Television: In 1980, 16 million US households were cable subscribers, and there were 28 networks. In 1984, the cable TV industry was deregulated and over $15 billion was spent on expanding cable wiring over the next 8 years. By 1989, there were 79 national networks, 139 in 1995, and 171 in 1998. We were launched into the digital age around 2003, and suddenly there were huge leaps forward high-definition programming, video-on-demand, digital video records... By the end of 2005, it was reported that 27.6 million households were digital cable subscribers, and I'm not sure we can get a solid count on the number of networks - there seem to be more every day. But I do know that I have 5 different ESPNs, and that's awesome! So, that's television the medium, what about television sets? Not too much mystery there - big old tubes, to flat screens, to flat panel HDTVs... and now LG has introduced a 47 inch display that's only 5.9mm thick and weights 16.1 pounds (that's less than my cat).
And, finally, computers & the internet: The Commodore
64 was introduced in January 1982, with a 16-color display and 64kB of RAM (What kind of chip you got in there - a Dorito?). That doesn't even compare to the first iPod. Data storage has gone from 8-inch floppy disks to 5-1/4 and 3-1/2 inch floppies, to zip drives, to CD-ROM, to flash drives. Something the size of your thumbnail can hold more data than that we ever thought we'd need back in the '80s. And then there's teh interwebs. Sure, the internet is generally accepted to have begun in 1969, but didn't gain a public face until the early '90s, and the big usage boom came in the mid-'90s (AOL 3.0 was released in June 1996). Now, it's estimated that the "population of internet users" is over 1.67 billion. Just think about that for a minute. 1.67 billion.
But the really wonderful thing about the internet is amazing power it's brought to the common person! We can check prices from stores around the world, making sure we get the best buy. We can read newspapers and watch television programs. But, in my opinion, the best thing the internet has given us is right here. The ability to create communities, make friends all over the world, express ourselves, and share our creativity. Anyone can make a podcast. Anyone can write a blog. Anyone can get creative and share something they've made. You can design a logo, upload it to cafepress.com, and have a shirt (or tons of other stuff) in a week or so. You can write a book and not worry about finding a publisher, try lulu.com - they print on demand! You can create music and get it on iTunes. We can do so much online that wasn't even possible 5 years ago, let alone 30 years ago.

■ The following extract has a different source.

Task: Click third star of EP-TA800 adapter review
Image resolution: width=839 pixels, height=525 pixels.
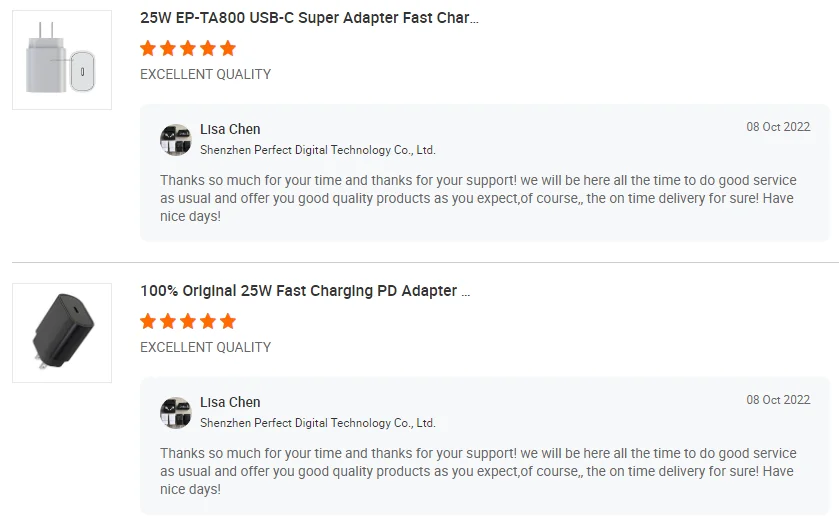Action: pyautogui.click(x=188, y=48)
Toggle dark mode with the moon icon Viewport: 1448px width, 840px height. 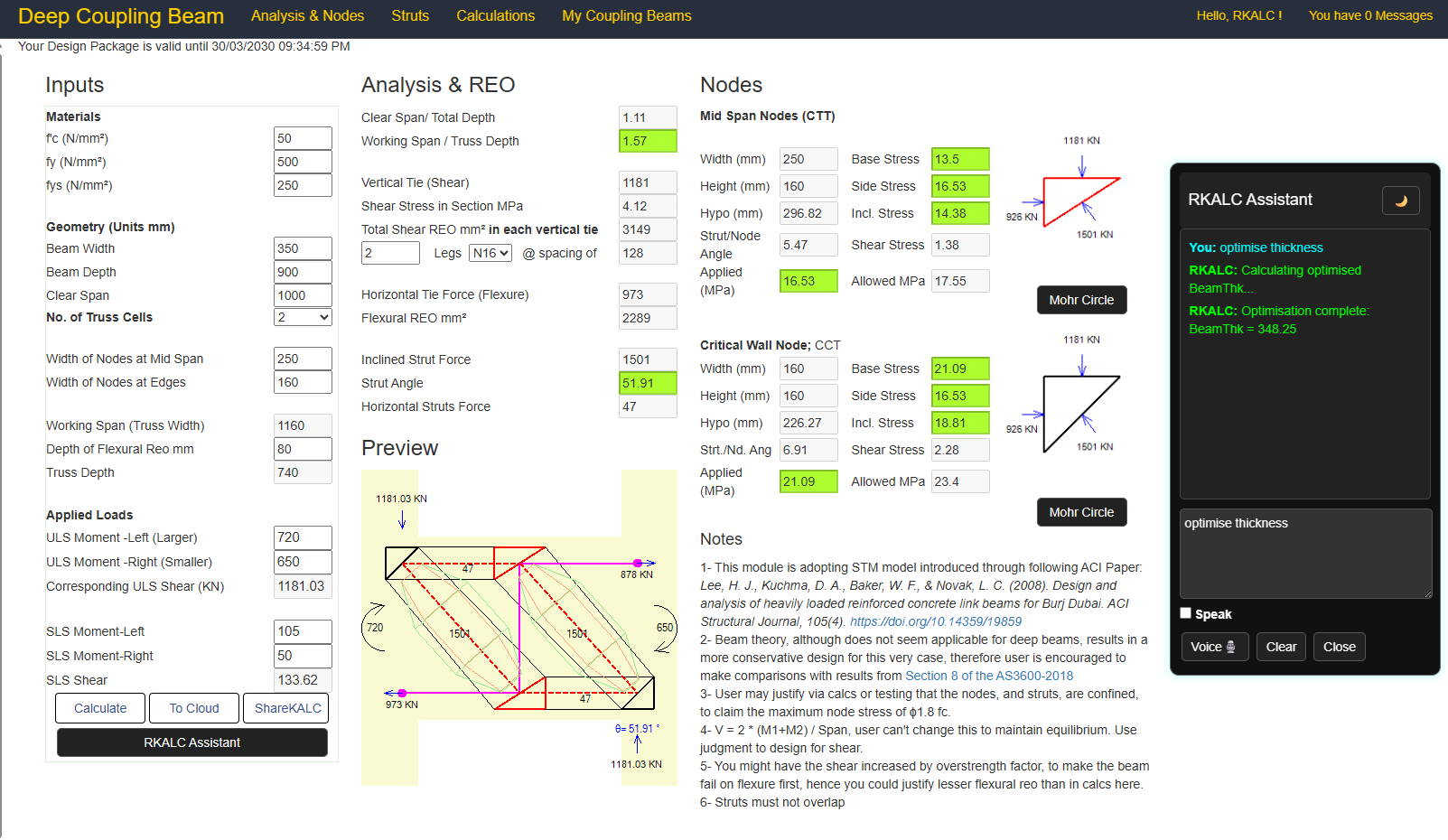[x=1400, y=201]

So, you know what? Go ahead and complain about your lack of a jet pack. Get out your phone, put on some tunes, log onto the internet, and blog and tweet about how disappointed you are with the state of technology in 2010. Or take a step back and look at how far we've come. Sure, the things I've mentioned are pretty small potatoes in the grand scheme of things, but there's so much more - I mean, researchers are testing an AIDS vaccine! So, yeah, I'm pretty happy with where we stand. In fact, I love living in the future. But I won't dismiss Hollywood's predictions entirely - in 2015, I'm putting money on the Cubbies to win the World Series (Thank you, Marty McFly).